漢江のほとりで待ってる
試合は始まり、やはり中でも由弦の活躍は一際目立っていた。特に守備に関しては。
スライディング、ダイビングキャッチはお手の物。守備の範囲を超えるほど走る回る由弦に、会長もスタンドの観客も沸いた。
VIP席で、つまらなそうに腕を組みながら見ている慶太。何気にスタンド席に目を移すと、珉珠がいた。
彼女の視線の先に目をやると、そこには由弦がいた。しばらく見ていると、由弦が活躍する度、珉珠は今まで見たこともない笑顔をしていた。
由弦がバッターボックスに立てば、まるで自分が打つかのように、真剣な眼差しで祈り、打てば誰よりも喜んだ。
彼女は由弦ばかり見ている。いや、彼女にはもう由弦以外誰も映らないかのようだ。その視線に慶太は気付く!
―――― まさかっ!!彼女は由弦を!?一体どうして彼女が由弦を!?
嫌な予感がする慶太。
回は進み、高柳グループリードの中、九回の裏、三対五。相手側の攻撃。ツーアウト満塁。一発出れば、相手側の逆転勝ち。

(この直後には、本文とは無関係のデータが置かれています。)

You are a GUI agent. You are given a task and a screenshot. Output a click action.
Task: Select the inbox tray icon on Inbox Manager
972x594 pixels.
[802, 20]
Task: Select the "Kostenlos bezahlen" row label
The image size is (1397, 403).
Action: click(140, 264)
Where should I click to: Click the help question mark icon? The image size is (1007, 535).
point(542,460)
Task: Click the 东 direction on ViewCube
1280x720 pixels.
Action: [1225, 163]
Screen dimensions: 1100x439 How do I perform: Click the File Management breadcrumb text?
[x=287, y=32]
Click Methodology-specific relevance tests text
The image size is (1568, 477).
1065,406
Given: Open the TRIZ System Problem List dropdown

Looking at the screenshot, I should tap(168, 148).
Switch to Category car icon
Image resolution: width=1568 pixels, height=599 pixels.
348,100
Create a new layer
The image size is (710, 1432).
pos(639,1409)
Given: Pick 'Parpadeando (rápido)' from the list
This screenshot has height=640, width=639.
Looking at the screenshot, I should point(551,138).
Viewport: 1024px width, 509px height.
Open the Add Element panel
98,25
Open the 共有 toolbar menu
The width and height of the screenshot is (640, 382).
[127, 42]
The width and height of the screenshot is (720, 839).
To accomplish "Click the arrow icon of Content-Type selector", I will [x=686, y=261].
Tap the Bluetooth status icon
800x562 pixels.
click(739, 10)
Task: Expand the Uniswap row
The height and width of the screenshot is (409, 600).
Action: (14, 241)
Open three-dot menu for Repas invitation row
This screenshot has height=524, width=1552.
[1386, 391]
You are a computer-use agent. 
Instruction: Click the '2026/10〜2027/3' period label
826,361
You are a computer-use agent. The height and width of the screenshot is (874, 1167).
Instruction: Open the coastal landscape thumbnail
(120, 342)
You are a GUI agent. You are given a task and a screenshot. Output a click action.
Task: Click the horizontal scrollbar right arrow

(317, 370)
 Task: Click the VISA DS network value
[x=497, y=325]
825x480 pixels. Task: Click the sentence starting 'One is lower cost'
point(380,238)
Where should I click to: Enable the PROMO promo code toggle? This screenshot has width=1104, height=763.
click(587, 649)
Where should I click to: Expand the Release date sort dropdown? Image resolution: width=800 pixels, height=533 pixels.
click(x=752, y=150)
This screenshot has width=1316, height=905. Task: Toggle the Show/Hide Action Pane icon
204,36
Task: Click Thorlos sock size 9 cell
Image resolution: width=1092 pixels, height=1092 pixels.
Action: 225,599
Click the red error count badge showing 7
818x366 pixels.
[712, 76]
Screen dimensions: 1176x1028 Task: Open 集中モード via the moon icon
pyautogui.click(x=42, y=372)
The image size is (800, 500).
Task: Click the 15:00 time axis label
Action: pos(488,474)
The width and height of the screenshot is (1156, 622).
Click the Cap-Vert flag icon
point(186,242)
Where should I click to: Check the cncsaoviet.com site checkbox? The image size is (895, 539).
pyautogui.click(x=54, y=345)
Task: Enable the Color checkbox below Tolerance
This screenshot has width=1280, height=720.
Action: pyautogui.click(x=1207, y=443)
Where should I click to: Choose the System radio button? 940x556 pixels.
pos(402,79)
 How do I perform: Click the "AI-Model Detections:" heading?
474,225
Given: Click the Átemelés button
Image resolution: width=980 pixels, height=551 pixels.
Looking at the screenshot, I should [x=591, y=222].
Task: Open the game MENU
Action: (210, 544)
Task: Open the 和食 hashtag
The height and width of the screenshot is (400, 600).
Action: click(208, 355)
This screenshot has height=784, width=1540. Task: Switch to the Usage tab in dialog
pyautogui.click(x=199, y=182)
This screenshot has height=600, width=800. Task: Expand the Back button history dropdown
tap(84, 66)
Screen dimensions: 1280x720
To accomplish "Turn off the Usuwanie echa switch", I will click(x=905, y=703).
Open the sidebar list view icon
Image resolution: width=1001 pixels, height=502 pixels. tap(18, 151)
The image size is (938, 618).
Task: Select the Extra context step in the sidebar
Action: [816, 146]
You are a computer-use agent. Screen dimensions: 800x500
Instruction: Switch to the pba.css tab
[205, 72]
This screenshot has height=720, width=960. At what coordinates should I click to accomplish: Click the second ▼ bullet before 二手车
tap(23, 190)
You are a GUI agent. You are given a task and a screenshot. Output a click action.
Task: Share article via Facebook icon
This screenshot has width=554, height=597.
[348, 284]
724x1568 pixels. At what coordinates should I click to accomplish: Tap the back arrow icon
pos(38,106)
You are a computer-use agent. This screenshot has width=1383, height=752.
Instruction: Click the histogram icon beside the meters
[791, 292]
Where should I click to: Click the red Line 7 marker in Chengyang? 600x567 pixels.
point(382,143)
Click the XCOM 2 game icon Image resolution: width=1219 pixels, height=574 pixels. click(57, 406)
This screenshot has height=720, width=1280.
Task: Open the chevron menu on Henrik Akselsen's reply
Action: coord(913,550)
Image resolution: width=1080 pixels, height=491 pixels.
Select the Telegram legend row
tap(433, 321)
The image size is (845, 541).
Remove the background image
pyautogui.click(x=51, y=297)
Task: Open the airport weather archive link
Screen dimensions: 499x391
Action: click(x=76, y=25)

そんな場面でも、大会始まって以来の、神業とも言われるファインプレーを会場にいる観客に、由弦は見せつけた。
相手側のバッターが高く打ち上げたホームランボールを、フェンスに飛び乗り、柵を蹴り上げ、観客が固唾を呑んで見守る中、由弦は飛んだ。
その瞬間スローモーションのように見えた。そして空中でキャッチ!その高さがハンパなかった。マウンドに降り立った由弦に大歓声が沸き起こった。
恐らくこれがプロなら、歴史上に残る美技、名プレイとなっていたであろうほど。
その時慶太は、望まなかった結果に、拳を強く握った。
そして珉珠を見ると、あの冷静な彼女が飛び跳ねて喜んでいた。それを見てさらに嫉妬心に似た憎悪が込み上げて来た。
珉珠に気がある訳ではないのに、横取りされたような気持ちの慶太。それも快く思っていない相手から。
たくさんの人間から称賛される由弦の姿を見て、幼い日のことが思い出された。